Annihilation is a different beast from many adaptations: if you’ve seen the film, you still don’t really know what much of the novel will throw at you, and vice versa. Many of the film’s most memorable scenes simply don’t happen in the novel. There’s no nightmare bear calling “… help me.” There’s no member of the expedition inexorably turning into a human-shaped flower arrangement. There’s no vivisection body horror or self-immolation via phosphorus grenade. Arguably the film version of Annihilation is at least as indebted to Russian director Andrei Tarkovsky’s Stalker (in its journey into a strange zone where the laws of nature are bent out of shape) and his Solaris (the return of a long-gone spouse in the form of an imperfect duplicate created by a mysterious alien force) as it is to the novel. Nonetheless, the two versions of the story – VanderMeer’s original and Garland’s adaptation – are entangled in ways that cannot be captured by a simple plot synopsis.

When I started reading Annihilation, I went through three phases. While the novel starts at a different point in the story than the film does, it’s easy enough at first to see the two versions of the story as reasonably similar. The nameless narrator is mirrored in Natalie Portman’s Lena, and while the other characters don’t map exactly from book to film, those kind of changes are not beyond the usual changes novels undergo when they’re put on the screen, added to which neither the novel nor the film is primarily about its characters. After the first few dozen pages, though, I could no longer dismiss the growing differences: both versions are elliptic to a fault, but the film nevertheless moves its plot forward, while VanderMeer’s story movies in spirals around a place that is entirely omitted from the film. Characters vanish or die, but how and why they do is very different in the two versions. Is this the same story? Is the narrator even the same character as the film’s protagonist? Is the psychologist played by Jennifer Jason Leigh a variation on the psychologist in the novel or are they entirely different characters that just happen to share the same profession?

Annihilation

As the novel went on, though, I found more, and often surprising, echoes of images, incidents and ideas in the film – though “echoes” is obviously not entirely accurate, as the novel came first. Still, more than just reflecting the novel, Garland remixes motifs – or, in the film’s own terminology, it refracts them. Garland’s act of adaptation is eerily similar to what happens to those caught in Area X. In VanderMeer’s story, the biologist hypothesises that whatever alien entity or substance is affecting this zone, it may be trying to comprehend its surroundings by imitating them – both the novel and the film feature uncanny doppelgängers – and by taking them apart and putting them together again in ways that are at the same time destructive and creative. This is very much how Garland takes apart the original material and reassembles it as a way of trying to understand it.

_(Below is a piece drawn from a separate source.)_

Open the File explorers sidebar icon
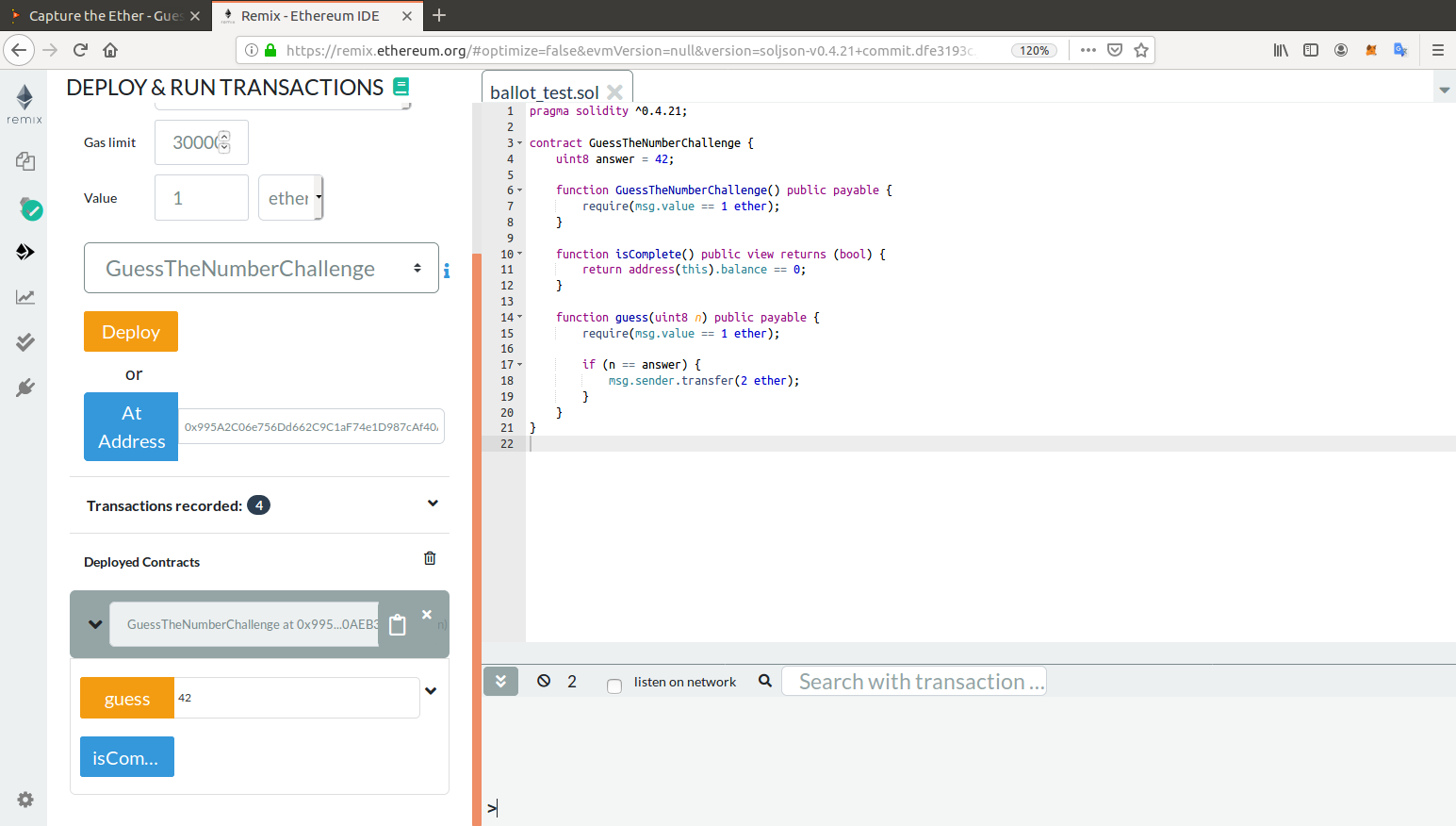Screen dimensions: 1456x826 pyautogui.click(x=25, y=161)
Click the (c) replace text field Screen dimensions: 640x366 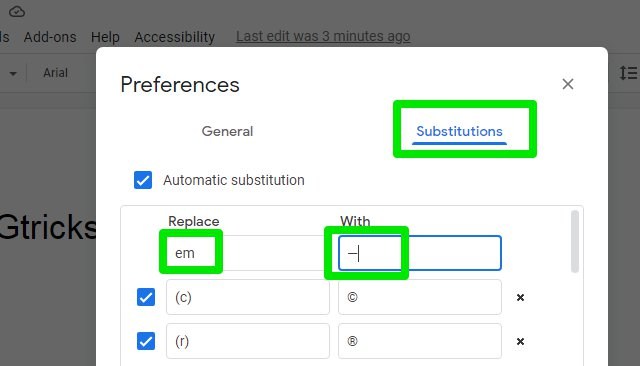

As is often the case in Garland’s works, annihilation often turns out to be more accurately described as radical change – which for his protagonists raises the question of how much you can change before you become something fundamentally different. The same question can be asked of Garland’s adaptation of Annihilation. The story he tells starts similarly to VanderMeer’s, but it makes its own way into and through Area X, mirroring the original at times, then breaking it into its individual components and putting them together differently. Garland’s Annihilation ends up in what seems to be an entirely different place from the novel – but the DNA of VanderMeer’s novel is present, even if it may no longer look entirely like itself. It is changed, but throughout you catch glimpses of the one story in the adaptation: motifs taking on different shapes, shivering and shimmering as they are caught in the act of transformation. The film takes the original story into Area X and lets its effects take hold. In an interview, the writer-director said that he saw his film version “like a dream of the book,” and like a dream the movie often succeeds at being simultaneously strange and eerily familiar. In that sense, for all their differences, the two versions of Annihilation very much come from the same place – and in the end it may not even matter which one is the original and which one is the doppelgänger. They are, finally, one story refracted into different, differing selves.